Page 28 of Touch the Dark


  “How do you know we’re even going back there again?” If he was going to be honest with me, the least I could do was to return the favor. “I don’t have the same apprehension or fear or whatever it was around Louis-César anymore. And when he carried me away from Dante’s, nothing happened. For all I know the power has already passed, or it might choose to take me somewhere else.”

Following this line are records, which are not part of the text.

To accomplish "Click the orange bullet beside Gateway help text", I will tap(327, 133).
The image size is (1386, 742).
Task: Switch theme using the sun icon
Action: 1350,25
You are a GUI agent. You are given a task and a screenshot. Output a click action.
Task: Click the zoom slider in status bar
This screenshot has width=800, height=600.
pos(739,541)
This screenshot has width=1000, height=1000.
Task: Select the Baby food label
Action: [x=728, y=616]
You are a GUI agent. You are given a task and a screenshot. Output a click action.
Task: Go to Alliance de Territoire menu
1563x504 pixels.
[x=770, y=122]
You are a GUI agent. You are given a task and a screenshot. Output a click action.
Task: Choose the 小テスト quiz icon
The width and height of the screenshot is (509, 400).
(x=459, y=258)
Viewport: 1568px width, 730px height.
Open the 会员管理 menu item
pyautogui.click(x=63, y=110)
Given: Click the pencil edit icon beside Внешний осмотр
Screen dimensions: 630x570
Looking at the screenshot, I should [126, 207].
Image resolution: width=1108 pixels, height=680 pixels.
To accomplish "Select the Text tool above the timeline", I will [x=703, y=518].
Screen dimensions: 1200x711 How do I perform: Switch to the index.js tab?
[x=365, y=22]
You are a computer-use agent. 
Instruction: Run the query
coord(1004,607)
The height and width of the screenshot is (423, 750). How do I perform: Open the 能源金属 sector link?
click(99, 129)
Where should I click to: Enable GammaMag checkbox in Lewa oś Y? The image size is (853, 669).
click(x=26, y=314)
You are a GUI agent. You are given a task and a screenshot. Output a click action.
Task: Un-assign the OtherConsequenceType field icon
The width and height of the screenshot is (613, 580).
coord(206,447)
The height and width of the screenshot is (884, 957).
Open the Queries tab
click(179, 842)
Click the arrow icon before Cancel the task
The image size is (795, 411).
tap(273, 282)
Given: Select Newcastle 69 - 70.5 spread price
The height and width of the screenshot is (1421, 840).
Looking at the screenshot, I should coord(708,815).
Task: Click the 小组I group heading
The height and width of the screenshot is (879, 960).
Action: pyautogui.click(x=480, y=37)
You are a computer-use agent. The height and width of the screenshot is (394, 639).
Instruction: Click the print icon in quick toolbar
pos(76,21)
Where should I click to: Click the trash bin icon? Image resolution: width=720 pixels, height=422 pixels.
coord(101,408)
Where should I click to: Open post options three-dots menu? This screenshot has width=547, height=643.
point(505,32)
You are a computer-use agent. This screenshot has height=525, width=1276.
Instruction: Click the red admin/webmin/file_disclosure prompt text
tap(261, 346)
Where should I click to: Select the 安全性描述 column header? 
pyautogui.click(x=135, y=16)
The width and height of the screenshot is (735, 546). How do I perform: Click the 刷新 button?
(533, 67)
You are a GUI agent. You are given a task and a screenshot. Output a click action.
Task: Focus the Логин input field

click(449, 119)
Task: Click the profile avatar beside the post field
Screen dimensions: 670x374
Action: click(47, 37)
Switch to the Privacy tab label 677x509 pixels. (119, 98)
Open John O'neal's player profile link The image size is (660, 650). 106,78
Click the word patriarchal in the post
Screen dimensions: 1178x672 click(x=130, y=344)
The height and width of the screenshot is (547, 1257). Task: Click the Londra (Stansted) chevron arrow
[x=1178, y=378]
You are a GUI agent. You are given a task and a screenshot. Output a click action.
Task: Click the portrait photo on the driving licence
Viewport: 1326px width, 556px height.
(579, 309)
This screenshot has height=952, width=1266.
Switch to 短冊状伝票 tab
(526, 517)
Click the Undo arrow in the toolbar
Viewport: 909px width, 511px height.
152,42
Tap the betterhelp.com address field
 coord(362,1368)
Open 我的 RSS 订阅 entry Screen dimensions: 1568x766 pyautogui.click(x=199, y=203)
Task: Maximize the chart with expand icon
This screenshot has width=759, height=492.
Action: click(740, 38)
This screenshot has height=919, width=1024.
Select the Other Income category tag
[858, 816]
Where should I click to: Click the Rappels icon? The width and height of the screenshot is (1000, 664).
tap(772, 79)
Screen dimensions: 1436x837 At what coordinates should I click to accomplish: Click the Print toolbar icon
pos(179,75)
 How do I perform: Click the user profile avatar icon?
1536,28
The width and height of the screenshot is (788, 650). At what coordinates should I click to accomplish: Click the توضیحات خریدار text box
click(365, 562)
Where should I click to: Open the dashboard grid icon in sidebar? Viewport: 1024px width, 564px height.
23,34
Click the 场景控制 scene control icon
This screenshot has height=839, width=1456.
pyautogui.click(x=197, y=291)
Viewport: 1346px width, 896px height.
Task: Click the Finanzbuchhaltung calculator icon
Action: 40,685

  “We believe that Rasputin will try for him that night, the one you have visited twice now, because it was then that Louis-César was changed. You did not know that my brother made him, did you?”

  “I thought Tomas said he was cursed.”

  Mircea shook his head. “I do not know where he heard that, Cassie. Perhaps he believes it because Louis-César did not know what it was to have a master. Like me, he had to make his own way with little guidance. Because my brother was imprisoned, Louis-César’s birth was not recorded until long after the fact. By the time any other master knew of his existence and might have tried to claim him, he was too powerful. Radu bit him for the first time the night you were there, after the jailers left them alone together in an attempt to terrorize our Frenchman. Radu called him back the two nights afterwards until he changed. Perhaps he was trying to gain a servant who could release him.”

  “So why didn’t he?”

  Mircea looked at me with some surprise. “You do not know who Louis-César was?”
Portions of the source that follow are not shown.